Melihat punggung Arka, Eferi bergumam sedikit: "Nona, mengapa kamu tidak menghentikan Tuan Lewis dan membiarkannya pergi?"

"Karena dia mengingatkanku hari itu?"

"Ingatkan apa?"

"Kemarin lusa, kita bertengkar tentang penundaan perceraian, dia sangat tidak senang; hari ini juga karena masalah ini, aku ingin memberinya lebih banyak ruang dan lebih percaya padanya. Jika kamu mendorong terlalu keras, malah jadi bumerang.."

"Nona, apakah kamu tidak takut dia akan jatuh cinta pada istrinya?"

Tatapan mata Mulan menjadi rumit.

Setelah beberapa saat, dia berkata, "Aku takut, tentu saja aku takut."

"Tapi kemudian aku menghibur diriku lagi. Mereka sudah menikah selama dua tahun, Arka belum jatuh cinta padanya. Cuma sisa minggu ini, tidak mungkin dalam tujuh hari membuat hubungan mereka berkembang pesat!"

"Aku sudah tinggal selama dua tahun penuh di luar negeri, sudah bertahan lebih dari 700 hari. aku tidak boleh menyerahkan semua pencapaianku hanya karena tujuh hari ini. Aku harus tenang, aku tidak boleh kacau."

Ketika Arka kembali ke rumah lama keluarga Lewis, Megina sudah menunggunya di ruang kerja.

Sekitar jam 5 sore, matahari sudah mulai terbenam.

Matahari terbenam oranye-merah menodai langit, melihat ke luar jendela, hanya terlihat matahari terbenam yang indah, yang merupakan momen favorit Megina.

Aroma harum yang samar tetap ada di ruangan klasik itu.

Di atas meja teh di sebelahnya, ada aroma teh yang kuat, segar dan wangi.

Ketika Arka membuka pintu dan masuk, Megina baru saja selesai membuat teh.

Dengan kaki Arka yang panjang, Arka berinisiatif untuk duduk di sisi lain meja teh, mengambil cangkir teh dan menciumnya: "Bu, tehmu masih harum?"

"Harum memang kenapa? Ayahmu tidak suka teh Tong Tji.
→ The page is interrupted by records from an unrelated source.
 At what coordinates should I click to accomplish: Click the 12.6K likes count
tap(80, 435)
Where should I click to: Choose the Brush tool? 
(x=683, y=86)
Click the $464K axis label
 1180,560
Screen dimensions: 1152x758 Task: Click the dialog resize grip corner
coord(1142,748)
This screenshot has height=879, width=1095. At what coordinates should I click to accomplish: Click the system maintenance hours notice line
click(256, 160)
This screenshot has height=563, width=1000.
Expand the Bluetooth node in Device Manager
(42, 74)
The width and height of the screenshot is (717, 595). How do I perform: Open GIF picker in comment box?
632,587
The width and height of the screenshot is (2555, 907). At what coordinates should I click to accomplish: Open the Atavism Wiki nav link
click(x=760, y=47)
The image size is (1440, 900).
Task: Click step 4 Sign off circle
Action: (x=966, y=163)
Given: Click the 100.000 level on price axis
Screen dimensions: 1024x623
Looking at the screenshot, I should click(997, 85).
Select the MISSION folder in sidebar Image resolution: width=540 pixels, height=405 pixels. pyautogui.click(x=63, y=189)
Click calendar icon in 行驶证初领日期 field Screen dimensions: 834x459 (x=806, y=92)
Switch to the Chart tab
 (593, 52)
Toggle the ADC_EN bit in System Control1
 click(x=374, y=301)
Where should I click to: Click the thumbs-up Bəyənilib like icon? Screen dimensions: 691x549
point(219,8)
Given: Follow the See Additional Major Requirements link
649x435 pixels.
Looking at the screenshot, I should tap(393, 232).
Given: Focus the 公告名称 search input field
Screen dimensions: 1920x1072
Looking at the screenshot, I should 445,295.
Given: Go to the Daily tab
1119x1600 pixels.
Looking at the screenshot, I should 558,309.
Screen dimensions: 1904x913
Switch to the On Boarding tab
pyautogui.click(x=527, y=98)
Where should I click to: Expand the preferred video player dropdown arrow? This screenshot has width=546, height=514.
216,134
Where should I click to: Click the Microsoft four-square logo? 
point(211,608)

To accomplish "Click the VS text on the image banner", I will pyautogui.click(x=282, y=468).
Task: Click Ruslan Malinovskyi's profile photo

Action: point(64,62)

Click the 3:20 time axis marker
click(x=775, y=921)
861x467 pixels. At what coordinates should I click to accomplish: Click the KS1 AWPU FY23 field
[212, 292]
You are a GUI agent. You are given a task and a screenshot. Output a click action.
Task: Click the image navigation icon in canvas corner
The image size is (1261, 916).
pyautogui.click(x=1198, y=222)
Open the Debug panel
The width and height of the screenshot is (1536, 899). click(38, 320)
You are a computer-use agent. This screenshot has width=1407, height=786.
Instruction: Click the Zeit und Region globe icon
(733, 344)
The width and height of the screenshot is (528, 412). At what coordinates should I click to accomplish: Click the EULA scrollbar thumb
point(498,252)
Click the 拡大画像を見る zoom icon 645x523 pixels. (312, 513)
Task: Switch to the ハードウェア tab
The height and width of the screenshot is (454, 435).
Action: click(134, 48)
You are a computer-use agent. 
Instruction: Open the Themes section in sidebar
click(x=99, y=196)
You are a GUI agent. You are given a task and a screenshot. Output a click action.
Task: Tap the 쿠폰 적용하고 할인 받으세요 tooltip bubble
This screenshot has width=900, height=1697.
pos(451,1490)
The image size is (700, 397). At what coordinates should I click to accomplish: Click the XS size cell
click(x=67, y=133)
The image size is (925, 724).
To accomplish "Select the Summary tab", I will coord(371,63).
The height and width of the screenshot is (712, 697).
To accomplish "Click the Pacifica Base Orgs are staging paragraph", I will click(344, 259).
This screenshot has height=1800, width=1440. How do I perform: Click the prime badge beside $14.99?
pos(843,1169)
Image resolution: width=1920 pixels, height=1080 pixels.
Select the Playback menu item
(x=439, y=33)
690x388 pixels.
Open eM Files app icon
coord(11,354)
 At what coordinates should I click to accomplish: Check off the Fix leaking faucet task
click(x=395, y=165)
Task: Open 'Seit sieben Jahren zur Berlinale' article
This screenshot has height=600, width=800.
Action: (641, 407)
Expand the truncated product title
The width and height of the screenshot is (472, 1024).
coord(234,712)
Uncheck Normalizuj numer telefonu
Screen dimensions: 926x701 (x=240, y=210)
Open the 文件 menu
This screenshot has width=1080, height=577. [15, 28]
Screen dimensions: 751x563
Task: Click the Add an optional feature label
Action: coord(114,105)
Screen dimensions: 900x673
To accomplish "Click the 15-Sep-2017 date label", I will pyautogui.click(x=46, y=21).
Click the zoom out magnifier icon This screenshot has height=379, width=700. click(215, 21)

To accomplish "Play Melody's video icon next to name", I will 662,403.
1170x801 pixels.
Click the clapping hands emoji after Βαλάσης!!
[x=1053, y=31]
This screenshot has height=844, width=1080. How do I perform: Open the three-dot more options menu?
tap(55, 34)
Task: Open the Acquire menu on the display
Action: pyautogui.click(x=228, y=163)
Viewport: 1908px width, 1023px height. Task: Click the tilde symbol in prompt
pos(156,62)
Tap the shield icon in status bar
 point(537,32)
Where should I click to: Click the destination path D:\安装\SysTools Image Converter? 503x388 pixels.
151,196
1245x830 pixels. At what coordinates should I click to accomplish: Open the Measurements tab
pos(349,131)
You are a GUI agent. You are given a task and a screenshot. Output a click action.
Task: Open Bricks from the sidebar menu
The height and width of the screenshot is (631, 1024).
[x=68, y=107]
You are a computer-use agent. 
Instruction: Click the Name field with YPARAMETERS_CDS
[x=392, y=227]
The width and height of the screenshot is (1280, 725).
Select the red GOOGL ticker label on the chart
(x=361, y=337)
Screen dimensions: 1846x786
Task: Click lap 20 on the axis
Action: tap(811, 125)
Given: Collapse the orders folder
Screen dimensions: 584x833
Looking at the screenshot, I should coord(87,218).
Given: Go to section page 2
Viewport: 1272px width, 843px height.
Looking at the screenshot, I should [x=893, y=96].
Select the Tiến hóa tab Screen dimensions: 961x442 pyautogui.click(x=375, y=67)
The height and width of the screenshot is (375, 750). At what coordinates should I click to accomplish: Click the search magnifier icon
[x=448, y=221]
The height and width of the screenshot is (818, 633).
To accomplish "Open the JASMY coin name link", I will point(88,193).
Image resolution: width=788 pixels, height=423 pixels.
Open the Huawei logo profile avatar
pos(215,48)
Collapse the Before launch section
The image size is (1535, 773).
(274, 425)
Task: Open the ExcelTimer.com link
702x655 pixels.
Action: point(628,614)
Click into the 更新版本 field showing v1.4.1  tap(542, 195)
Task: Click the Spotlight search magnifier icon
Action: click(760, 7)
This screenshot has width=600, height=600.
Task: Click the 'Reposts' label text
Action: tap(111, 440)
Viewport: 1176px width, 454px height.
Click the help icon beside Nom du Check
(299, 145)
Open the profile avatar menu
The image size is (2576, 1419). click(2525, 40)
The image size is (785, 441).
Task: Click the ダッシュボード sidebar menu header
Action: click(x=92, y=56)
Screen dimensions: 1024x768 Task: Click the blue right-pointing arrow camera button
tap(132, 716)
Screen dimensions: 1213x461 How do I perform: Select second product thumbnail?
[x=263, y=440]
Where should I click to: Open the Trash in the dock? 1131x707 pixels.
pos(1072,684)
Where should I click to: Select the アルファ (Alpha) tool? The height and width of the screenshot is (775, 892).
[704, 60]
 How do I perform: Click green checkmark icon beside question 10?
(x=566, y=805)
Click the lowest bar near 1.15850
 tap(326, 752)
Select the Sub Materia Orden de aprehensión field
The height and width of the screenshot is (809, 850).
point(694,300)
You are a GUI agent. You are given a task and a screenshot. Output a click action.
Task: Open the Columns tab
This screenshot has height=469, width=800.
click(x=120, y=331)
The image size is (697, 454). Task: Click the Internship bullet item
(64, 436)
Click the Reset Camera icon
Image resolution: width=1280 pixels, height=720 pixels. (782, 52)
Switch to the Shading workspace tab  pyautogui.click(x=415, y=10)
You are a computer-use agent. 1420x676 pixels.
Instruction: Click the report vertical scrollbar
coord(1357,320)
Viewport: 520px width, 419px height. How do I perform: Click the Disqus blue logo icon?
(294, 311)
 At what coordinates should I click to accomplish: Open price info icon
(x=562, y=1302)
Dia bilang teh yang wanita itu buat lebih romantis, teh yang kubuat sama membosankannya dengan aku."

"Bu." Arka mengerutkan kening: "Tiba-tiba kenapa kamu ungkit wanita itu?"

"Apa? Kamu tidak mengizinkanku menyebutkan hubungan lama ayahmu. Kekasih kecilmu, kamu bisa membawanya ke tempat umum dan jalan-jalan, Arka, kamu bisa berbuat begini?"

"Sudahkah kamu mempertimbangkan Vinda? Apa dia terbuat dari besi? Tidak bisa terluka?"